> [WORK INSTRUCTION]:
From the line containing "Task: Click the ICV button in status bar" to the last line of the listing below, repeat every line exactly, and output nothing else.

___ EXCERPTED DATA

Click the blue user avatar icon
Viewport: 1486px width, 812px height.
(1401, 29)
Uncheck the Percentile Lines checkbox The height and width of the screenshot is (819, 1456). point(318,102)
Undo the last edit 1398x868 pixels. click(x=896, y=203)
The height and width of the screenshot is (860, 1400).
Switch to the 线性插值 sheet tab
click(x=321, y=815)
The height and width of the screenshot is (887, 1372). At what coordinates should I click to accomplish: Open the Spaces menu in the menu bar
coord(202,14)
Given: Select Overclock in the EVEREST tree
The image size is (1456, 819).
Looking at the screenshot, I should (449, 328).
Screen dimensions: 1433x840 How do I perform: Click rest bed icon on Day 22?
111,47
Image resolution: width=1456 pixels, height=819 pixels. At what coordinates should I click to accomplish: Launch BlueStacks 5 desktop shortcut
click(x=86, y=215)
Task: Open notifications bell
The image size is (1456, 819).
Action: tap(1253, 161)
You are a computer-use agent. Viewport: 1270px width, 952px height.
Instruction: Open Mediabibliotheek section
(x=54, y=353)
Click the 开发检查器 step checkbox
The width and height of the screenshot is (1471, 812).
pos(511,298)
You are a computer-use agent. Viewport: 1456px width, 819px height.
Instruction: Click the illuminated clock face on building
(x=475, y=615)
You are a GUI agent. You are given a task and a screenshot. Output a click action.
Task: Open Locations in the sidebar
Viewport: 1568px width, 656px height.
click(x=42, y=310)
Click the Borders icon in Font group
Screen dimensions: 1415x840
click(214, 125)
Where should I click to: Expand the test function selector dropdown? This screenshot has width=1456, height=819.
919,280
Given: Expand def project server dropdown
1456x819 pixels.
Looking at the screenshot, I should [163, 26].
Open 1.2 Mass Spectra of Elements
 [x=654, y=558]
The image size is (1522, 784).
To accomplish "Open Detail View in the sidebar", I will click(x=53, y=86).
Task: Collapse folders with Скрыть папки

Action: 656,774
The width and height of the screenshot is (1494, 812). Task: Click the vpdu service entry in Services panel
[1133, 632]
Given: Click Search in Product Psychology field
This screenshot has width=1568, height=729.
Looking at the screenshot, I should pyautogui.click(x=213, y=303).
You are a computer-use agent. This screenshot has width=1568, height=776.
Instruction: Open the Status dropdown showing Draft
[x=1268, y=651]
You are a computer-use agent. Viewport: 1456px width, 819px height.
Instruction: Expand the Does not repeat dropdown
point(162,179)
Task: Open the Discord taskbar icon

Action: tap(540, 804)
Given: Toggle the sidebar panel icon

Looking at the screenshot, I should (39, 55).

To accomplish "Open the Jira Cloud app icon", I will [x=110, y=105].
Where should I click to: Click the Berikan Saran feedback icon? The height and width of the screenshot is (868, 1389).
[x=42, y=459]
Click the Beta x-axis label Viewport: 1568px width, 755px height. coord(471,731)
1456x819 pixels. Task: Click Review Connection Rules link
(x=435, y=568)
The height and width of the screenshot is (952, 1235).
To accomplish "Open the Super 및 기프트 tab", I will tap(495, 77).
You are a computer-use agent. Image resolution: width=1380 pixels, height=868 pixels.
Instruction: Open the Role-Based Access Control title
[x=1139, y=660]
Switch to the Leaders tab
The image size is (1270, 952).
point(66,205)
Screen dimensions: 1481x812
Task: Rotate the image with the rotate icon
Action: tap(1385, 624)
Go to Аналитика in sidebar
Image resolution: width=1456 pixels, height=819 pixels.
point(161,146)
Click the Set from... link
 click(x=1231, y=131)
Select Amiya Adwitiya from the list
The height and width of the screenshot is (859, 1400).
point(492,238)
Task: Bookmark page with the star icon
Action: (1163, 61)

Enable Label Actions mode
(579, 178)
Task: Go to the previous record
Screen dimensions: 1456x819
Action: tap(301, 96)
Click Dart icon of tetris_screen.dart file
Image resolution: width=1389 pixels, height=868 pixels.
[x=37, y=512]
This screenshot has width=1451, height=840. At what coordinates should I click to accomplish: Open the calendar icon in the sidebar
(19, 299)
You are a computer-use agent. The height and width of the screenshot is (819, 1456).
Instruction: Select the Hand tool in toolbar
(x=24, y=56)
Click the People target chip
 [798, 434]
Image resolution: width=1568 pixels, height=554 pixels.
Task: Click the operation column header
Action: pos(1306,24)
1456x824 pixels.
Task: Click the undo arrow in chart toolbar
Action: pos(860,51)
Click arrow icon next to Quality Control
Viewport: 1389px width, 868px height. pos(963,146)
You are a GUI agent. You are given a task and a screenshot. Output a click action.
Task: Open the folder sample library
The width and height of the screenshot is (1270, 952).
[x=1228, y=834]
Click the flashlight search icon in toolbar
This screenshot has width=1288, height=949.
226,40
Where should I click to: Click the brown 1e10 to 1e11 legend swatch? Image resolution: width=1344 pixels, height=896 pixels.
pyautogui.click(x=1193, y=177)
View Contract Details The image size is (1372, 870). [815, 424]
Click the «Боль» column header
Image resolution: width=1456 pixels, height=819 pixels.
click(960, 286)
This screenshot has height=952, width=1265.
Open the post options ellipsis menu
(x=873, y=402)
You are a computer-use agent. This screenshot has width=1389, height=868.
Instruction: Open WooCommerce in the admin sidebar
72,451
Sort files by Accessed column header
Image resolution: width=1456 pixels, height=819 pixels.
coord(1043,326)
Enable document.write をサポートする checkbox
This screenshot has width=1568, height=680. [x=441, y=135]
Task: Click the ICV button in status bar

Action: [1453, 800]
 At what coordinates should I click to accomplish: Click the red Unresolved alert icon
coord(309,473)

______

> [RESULT OF THIS EXERCISE]:
Task: Click the ICV button in status bar

Action: [1453, 800]
 At what coordinates should I click to accomplish: Click the red Unresolved alert icon
coord(309,473)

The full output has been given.